Down to the final line, reproduce the entries that follow exactly.

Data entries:
•••

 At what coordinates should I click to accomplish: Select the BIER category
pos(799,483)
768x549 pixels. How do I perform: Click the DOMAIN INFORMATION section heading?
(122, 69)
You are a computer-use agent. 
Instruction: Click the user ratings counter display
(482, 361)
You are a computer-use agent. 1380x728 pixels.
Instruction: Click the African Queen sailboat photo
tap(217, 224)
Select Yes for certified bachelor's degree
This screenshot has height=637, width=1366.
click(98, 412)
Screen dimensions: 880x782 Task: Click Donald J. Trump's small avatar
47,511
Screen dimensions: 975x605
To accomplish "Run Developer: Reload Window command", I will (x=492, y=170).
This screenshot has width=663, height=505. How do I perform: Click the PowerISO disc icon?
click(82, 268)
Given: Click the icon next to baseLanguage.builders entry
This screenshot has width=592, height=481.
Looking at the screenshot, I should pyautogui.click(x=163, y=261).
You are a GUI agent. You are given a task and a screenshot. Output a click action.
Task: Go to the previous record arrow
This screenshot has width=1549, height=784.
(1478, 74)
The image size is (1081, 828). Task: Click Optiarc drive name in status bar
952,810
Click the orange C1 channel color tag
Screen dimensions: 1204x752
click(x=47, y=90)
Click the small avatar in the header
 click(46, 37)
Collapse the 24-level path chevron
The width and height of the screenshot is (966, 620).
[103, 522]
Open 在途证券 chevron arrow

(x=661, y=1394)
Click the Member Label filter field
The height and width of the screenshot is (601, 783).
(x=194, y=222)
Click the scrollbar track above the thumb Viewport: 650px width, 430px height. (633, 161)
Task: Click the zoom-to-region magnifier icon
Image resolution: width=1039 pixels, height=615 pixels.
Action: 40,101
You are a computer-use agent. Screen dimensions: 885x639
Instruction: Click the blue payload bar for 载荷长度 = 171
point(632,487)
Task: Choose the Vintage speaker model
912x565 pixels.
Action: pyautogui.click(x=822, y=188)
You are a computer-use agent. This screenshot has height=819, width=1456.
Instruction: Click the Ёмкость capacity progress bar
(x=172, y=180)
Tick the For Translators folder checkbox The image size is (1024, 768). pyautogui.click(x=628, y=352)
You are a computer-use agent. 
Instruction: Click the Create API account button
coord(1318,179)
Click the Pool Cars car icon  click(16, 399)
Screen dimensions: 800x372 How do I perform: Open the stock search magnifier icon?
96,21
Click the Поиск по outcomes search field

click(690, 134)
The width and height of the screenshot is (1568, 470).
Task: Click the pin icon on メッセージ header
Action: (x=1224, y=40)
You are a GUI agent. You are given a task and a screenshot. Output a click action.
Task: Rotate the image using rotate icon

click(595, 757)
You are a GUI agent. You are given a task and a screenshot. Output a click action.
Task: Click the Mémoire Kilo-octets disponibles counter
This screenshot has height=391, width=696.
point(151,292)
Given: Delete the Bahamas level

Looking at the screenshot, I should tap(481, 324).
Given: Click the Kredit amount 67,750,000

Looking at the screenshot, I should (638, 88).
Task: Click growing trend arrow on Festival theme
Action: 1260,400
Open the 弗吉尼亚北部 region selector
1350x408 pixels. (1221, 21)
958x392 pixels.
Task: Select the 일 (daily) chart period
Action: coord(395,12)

•••

**YOUR RESPONSE**
 At what coordinates should I click to accomplish: Select the BIER category
pos(799,483)
768x549 pixels. How do I perform: Click the DOMAIN INFORMATION section heading?
(122, 69)
You are a computer-use agent. 
Instruction: Click the user ratings counter display
(482, 361)
You are a computer-use agent. 1380x728 pixels.
Instruction: Click the African Queen sailboat photo
tap(217, 224)
Select Yes for certified bachelor's degree
This screenshot has height=637, width=1366.
click(98, 412)
Screen dimensions: 880x782 Task: Click Donald J. Trump's small avatar
47,511
Screen dimensions: 975x605
To accomplish "Run Developer: Reload Window command", I will (x=492, y=170).
This screenshot has width=663, height=505. How do I perform: Click the PowerISO disc icon?
click(82, 268)
Given: Click the icon next to baseLanguage.builders entry
This screenshot has width=592, height=481.
Looking at the screenshot, I should pyautogui.click(x=163, y=261).
You are a GUI agent. You are given a task and a screenshot. Output a click action.
Task: Go to the previous record arrow
This screenshot has width=1549, height=784.
(1478, 74)
The image size is (1081, 828). Task: Click Optiarc drive name in status bar
952,810
Click the orange C1 channel color tag
Screen dimensions: 1204x752
click(x=47, y=90)
Click the small avatar in the header
 click(46, 37)
Collapse the 24-level path chevron
The width and height of the screenshot is (966, 620).
[103, 522]
Open 在途证券 chevron arrow

(x=661, y=1394)
Click the Member Label filter field
The height and width of the screenshot is (601, 783).
(x=194, y=222)
Click the scrollbar track above the thumb Viewport: 650px width, 430px height. (633, 161)
Task: Click the zoom-to-region magnifier icon
Image resolution: width=1039 pixels, height=615 pixels.
Action: 40,101
You are a computer-use agent. Screen dimensions: 885x639
Instruction: Click the blue payload bar for 载荷长度 = 171
point(632,487)
Task: Choose the Vintage speaker model
912x565 pixels.
Action: pyautogui.click(x=822, y=188)
You are a computer-use agent. This screenshot has height=819, width=1456.
Instruction: Click the Ёмкость capacity progress bar
(x=172, y=180)
Tick the For Translators folder checkbox The image size is (1024, 768). pyautogui.click(x=628, y=352)
You are a computer-use agent. 
Instruction: Click the Create API account button
coord(1318,179)
Click the Pool Cars car icon  click(16, 399)
Screen dimensions: 800x372 How do I perform: Open the stock search magnifier icon?
96,21
Click the Поиск по outcomes search field

click(690, 134)
The width and height of the screenshot is (1568, 470).
Task: Click the pin icon on メッセージ header
Action: (x=1224, y=40)
You are a GUI agent. You are given a task and a screenshot. Output a click action.
Task: Rotate the image using rotate icon

click(595, 757)
You are a GUI agent. You are given a task and a screenshot. Output a click action.
Task: Click the Mémoire Kilo-octets disponibles counter
This screenshot has height=391, width=696.
point(151,292)
Given: Delete the Bahamas level

Looking at the screenshot, I should tap(481, 324).
Given: Click the Kredit amount 67,750,000

Looking at the screenshot, I should (638, 88).
Task: Click growing trend arrow on Festival theme
Action: 1260,400
Open the 弗吉尼亚北部 region selector
1350x408 pixels. (1221, 21)
958x392 pixels.
Task: Select the 일 (daily) chart period
Action: coord(395,12)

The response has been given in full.